📊 5 S&P 500 Stocks Worth Considering for a Buy Entry
The U.S. stock market remains near yearly highs, but the earnings season is adding volatility and forcing investors to be more selective. It’s not enough to simply hold positions — the key is to find companies demonstrating real profit growth and steady demand for their products. Below are five names worth watching in November.
Interactive Brokers (IBKR)
One of the largest online brokers in the world is showing solid performance amid growing retail investor activity.

- Profit rose by 30%, and revenue by 21%.
- The company is actively expanding its liquidity management and client deposit services, allowing it to boost income even under high Fed rates.
- The stock trades around $70 — a level seen as an attractive entry zone.
Plan: optimal buy range — $68–71, target zone — $76–78.
Risks are moderate; the growth potential is supported by stable cash flows and low debt levels.
MongoDB (MDB)
The company remains a key player in data infrastructure for artificial intelligence.

- The share price broke above $345 — a technical signal of continued growth.
- Since August, the stock has gained about 60%, driven by demand for cloud solutions and AI integration in corporate systems.
- MongoDB is becoming the infrastructure standard for startups and large enterprises working with big data.
Plan: hold positions; target zone — $390–400.
If the price breaks above $400, a new growth impulse is possible.
Eli Lilly (LLY)
The pharmaceutical giant continues to post phenomenal results, becoming the main beneficiary of the anti-obesity and diabetes drug trend.

- Profit surged 495%, and revenue increased 54%.
- The main driver is its blockbuster drugs Mounjaro and Zepbound, with global demand continuing to rise.
- The company is actively investing in new clinical trials and expanding production capacity.
Plan: buy range — $860–870, target zone — $950–1000.
A strong foundation and steady demand make Eli Lilly one of the most reliable assets in the sector.
Nu Holdings (NU)
The Latin American fintech leader continues to impress with its client base and profitability growth.

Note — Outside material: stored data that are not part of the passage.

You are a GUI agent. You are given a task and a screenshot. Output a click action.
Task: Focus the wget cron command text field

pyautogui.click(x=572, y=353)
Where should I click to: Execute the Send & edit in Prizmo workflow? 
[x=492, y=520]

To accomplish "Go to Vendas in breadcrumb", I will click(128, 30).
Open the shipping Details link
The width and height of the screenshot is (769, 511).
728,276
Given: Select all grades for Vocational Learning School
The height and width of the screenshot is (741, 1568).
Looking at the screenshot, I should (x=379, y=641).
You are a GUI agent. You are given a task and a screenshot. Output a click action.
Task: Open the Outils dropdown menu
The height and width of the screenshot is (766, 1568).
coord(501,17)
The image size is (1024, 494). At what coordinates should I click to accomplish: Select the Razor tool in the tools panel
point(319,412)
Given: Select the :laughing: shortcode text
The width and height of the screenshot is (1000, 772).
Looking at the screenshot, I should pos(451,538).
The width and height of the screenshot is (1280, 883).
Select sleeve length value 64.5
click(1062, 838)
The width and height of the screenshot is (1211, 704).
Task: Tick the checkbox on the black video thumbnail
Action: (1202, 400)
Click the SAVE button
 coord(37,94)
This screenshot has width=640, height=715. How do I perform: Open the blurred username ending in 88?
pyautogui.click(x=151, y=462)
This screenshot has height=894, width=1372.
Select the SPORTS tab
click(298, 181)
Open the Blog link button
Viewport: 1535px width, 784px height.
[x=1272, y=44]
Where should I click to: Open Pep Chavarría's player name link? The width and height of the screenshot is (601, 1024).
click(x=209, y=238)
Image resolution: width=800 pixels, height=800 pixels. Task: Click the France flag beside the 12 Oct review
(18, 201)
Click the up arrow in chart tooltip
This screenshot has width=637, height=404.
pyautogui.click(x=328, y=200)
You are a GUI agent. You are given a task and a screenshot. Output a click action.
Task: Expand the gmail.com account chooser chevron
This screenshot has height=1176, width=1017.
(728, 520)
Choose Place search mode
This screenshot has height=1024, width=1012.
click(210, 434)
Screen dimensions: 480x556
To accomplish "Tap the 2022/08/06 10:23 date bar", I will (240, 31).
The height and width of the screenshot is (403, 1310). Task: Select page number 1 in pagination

- The bank serves over 100 million customers across Brazil, Mexico, and Colombia.
- The market awaits the Q3 report on November 12 — double-digit revenue growth is expected.
- A breakout above $16.5 would open the way to new highs.
Plan: current levels remain attractive for accumulation; target — $18–19.
This stock fits well into a long-term portfolio focused on emerging markets.
JPMorgan Chase (JPM)
The financial giant maintains its dominance among U.S. banks.

- The latest report showed profit up 16% and revenue up 9%.
- JPMorgan continues to adapt to high-rate conditions, expanding its net interest margin and increasing market share.
- The bank is also heavily investing in digital infrastructure and risk management technologies.
Plan: buy range — $310–318, target — $335.
This stock suits investors focused on stability and dividends.
💡 Conclusion
Despite high index levels, the market is becoming increasingly selective. The leaders are companies that can deliver real profit growth and sustained demand in a complex macroeconomic environment.
The current investor focus lies in three areas:
- Technology and AI infrastructure (MongoDB),
- Pharmaceuticals and biotech (Eli Lilly),
- Next-generation finance (Nu Holdings and Interactive Brokers).
Even near record highs, there are still attractive entry points — but strategy must remain disciplined, as the high-rate environment demands caution and precision.